A college education is an important, and often costly, endeavor. Seventy percent of students leave college with significant student loan debt and the average amount of debt owed is $37,172. When you add debt from an auto loan or credit card on top of that, it’s easy to see why, in recent years, the idea of owning a home has been put on the back burner for many individuals.
Can You Get a Mortgage When You Have Student Loans?
Buying a house with student loan debt doesn’t have to be an unrealistic dream. Getting a home loan when you’re also carrying student debt is possible – you just need to approach the process with caution, so you can enjoy a bright financial future.
Know Your Numbers
There are a few numbers you should know when want to buy a house, including your credit score and your debt-to-income ratio (DTI). These are both factors that lenders consider when you apply for a mortgage. They also determine which mortgage options are available to you.
A low credit score can become a barrier when buying a home. Thirty percent of your credit score is based on how much debt you owe, which includes student loan debt. However, thirty-five percent of your credit score is based on your payment history. Even if you do carry a significant amount of student loan debt, a track record of making your student loan payments on time and in-full helps to improve your credit.

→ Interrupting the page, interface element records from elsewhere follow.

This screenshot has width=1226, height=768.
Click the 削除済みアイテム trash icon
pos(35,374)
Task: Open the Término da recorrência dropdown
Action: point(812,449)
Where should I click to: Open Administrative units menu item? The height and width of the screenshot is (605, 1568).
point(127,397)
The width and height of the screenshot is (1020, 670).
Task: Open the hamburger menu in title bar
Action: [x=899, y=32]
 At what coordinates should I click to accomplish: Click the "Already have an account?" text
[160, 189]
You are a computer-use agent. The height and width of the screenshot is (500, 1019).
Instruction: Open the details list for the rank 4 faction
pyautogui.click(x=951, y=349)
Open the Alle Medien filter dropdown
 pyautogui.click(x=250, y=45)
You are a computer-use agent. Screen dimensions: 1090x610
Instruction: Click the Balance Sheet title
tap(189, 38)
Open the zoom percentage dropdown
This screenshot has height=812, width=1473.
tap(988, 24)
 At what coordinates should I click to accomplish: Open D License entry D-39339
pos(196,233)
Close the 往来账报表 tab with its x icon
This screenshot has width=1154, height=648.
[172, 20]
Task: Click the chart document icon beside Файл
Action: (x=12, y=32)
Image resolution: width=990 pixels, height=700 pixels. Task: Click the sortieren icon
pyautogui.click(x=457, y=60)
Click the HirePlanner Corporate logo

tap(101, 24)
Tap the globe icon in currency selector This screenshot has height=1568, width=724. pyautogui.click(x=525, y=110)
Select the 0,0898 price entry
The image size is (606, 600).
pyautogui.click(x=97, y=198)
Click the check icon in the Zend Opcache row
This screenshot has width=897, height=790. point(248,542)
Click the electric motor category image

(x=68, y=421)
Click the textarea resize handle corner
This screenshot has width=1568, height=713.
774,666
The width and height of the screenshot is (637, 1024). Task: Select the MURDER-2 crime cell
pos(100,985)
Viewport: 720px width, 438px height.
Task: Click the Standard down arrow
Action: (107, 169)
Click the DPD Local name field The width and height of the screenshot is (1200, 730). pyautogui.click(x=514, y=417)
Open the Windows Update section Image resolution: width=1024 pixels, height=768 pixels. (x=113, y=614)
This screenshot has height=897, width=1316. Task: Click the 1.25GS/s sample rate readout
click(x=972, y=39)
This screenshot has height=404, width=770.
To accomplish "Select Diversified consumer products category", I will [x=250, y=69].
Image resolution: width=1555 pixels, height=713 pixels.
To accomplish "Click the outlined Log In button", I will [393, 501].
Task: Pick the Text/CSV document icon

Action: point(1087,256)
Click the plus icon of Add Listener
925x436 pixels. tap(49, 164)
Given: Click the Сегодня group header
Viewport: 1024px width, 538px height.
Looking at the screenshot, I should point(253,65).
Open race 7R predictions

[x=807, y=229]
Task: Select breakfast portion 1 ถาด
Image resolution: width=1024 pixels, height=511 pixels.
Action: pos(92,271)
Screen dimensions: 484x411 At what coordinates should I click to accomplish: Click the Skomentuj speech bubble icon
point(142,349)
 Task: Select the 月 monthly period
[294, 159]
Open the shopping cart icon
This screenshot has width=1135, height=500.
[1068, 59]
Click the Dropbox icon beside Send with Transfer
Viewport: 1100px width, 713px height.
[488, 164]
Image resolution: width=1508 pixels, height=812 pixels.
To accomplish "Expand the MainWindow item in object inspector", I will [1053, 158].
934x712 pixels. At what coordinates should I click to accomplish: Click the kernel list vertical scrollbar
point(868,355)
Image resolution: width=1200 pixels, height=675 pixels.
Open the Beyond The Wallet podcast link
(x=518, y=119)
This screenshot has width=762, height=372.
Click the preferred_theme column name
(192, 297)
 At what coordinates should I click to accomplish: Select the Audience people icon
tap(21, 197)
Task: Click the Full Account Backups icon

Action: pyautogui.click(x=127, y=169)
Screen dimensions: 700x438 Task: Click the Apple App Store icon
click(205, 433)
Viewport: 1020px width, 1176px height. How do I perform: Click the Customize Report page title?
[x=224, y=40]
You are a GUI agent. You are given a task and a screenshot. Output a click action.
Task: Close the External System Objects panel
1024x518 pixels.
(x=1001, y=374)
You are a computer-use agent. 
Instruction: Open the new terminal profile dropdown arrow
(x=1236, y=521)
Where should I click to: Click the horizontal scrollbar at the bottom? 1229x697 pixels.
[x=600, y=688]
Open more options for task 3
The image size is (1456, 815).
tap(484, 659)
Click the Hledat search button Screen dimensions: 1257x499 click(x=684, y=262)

Student loans can also affect your DTI ratio. This ratio is determined by dividing your monthly expenses by your pre-tax income. A 45% DTI is recognized as the highest percentage that lenders will allow when you apply for a mortgage. Even with student loan debt, you can maintain an acceptable DTI by limiting your other monthly expenses, especially credit card debt!
Explore Buyer Assistance Programs
For many first-time buyers, saving for a down payment on a new home can be difficult. As stated above, the average amount of student loan debt owed is $37,172. This amount is equal a 20% down payment on a $180,000 house. Obviously, without student loan repayments, many individuals would already have enough funds to afford this level of down payment.
As a first-time homebuyer, there are many assistance programs available to you, which allow you to buy a home with a small down payment or no down payment at all.
FHA Loans — These loans are insured by the U.S Federal Housing Administration and minimize the risk to the lenders who provide them. With an FHA loan, you’re only required to provide as little as 3.5% for your down payment.
USDA Loans— The USDA Rural Development Guaranteed Housing Loan Program provides 100% financing mortgages to moderate- and low-income homebuyers in eligible rural and suburban areas. These loans require no down payment.
VA Loans — These loans are available to individuals who meet the guidelines for military service. They are guaranteed by the Department of Veteran Affairs and provided by private lenders. A down payment is not required for these loans.
First Time Homebuyer Programs — Many financial institutions such as Diamond Credit Union, offer first-time homebuyer programs that help with saving for down payment costs. Additionally, Freddie Mac programs like the HomeOne Mortgage Program, which lets you apply for a mortgage with a little as 3% down, and the Home Possible Mortgage program which also requires a 3-5% down payment but with the added feature of reduced private mortgage insurance, may work for your personal situation. The First Front Door Program is a grant program that will match down payments for qualified applicants at participating credit unions in Pennsylvania, Delaware, and West Virginia.
Your first home doesn’t need to be your forever home. By making a few compromises on your “wish list,” you may be able to get into a new home faster. A survey from the National Association of Realtors showed that homebuyers made the following compromises when buying a house with student loan debt:
- Size of the home (two bedrooms vs. three bedrooms)
- Style of the home (condo vs. single-family home)
- Condition of the home (fixer upper vs. turn-key)
- Location of the home (further from work, an area with lower cost of living, etc.)
Strategies for Paying Off Student Loan Debt
Although it’s possible to carry both a mortgage and student loans, it doesn’t mean you have to. Many college graduates have followed these strategies to successfully pay off their student loan debt.
• Pay More than the Minimum — If you have extra money remaining at the end of each month, consider paying more than the minimum amount on your loan repayment. Paying an extra $100 per month could help you repay your loan a year sooner than expected. An extra $500 per month and you could be debt-free of your student loans almost four years earlier.
• Make Lump Sum Payments — Use monetary gifts, work bonuses, and tax returns to make additional lump sum payments towards your student loan debt, whenever these opportunities present themselves. “Leveraging the best use for excess money can be challenging. This may be a good discussion to have with a financial representative prior to making that decision,” added Paul Yacobowsky, Director of Sales at Diamond Credit Union.
• Refinance Your Loans — If you are holding several federal or private student loans, you may be able to consolidate and refinance them all into a single loan, with better terms and a lower interest rate.